By the 1930s, he had become known within the Chechen-Ingush ASSR as a folk musician and soloist for regional radio ensembles.

===Second World War and deportation===
During the Second World War, Dimayev performed for Soviet troops and in military hospitals, and composed patriotic works, according to later accounts of his career.

In February 1944, the Deportation of the Chechens and Ingush resulted in Dimayev and his family being deported to Kazakhstan. While in exile, he joined the Chechen-Ingush song and dance ensemble and performed on radio in Kazakhstan, including broadcasts from Almaty.

===Return and later years===
After the restoration of the Chechen-Ingush ASSR and the return of deported communities, Dimayev returned to Chechnya in 1957 and was awarded the title Honoured Artist of the Chechen-Ingush ASSR, according to later biographical summaries. From the 1960s until his death, he continued to perform on radio and television and made recordings of Chechen folk music and his own compositions.

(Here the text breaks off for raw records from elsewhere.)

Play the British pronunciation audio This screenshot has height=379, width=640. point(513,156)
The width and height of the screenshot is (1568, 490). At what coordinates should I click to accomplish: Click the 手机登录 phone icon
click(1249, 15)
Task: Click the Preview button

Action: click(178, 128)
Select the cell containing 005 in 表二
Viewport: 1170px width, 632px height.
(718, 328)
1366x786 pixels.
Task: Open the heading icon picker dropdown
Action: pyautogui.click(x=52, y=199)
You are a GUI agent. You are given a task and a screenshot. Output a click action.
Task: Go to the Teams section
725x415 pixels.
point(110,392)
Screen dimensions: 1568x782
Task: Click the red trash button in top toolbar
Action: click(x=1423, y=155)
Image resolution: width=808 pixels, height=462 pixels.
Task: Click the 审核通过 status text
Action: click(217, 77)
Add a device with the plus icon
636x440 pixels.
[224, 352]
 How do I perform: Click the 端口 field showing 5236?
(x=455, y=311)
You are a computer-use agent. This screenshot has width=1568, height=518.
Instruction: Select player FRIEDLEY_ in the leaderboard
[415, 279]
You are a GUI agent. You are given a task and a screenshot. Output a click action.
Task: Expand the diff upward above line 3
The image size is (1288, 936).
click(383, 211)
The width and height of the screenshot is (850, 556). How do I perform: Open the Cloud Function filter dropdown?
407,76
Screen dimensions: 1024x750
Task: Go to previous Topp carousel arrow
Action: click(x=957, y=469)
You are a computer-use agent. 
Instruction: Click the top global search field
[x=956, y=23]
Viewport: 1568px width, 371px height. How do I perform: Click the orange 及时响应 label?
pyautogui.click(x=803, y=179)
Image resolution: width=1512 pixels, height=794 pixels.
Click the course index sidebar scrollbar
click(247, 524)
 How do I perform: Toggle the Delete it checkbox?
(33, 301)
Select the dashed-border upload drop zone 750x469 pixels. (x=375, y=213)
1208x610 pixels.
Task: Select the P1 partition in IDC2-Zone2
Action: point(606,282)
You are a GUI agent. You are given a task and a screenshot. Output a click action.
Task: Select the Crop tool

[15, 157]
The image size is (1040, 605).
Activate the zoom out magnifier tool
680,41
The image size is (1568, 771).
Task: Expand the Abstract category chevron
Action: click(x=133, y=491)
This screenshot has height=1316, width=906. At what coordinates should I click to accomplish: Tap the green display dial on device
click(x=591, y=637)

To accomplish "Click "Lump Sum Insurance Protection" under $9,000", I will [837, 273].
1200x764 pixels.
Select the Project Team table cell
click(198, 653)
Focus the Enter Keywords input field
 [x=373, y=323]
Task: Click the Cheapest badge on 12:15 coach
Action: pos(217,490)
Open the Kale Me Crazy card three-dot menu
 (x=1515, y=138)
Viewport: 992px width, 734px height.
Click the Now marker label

Dimayev died on 26 December 1972 after a prolonged illness. A later overview described him as leaving dozens of accordion compositions and numerous recordings of folk music.

==Legacy==
Dimayev has been described in secondary literature on Chechen culture as an influential accordionist and a prominent performer of Chechen folk music in the Soviet period. In a feature on Chechen music and cultural life, The New York Times noted Dimayev among well-known Chechen musicians whose work remained important to audiences in and beyond Chechnya.

==Selected recordings==
Recordings attributed to Dimayev have been published and circulated on modern platforms, including compilations on streaming and video services.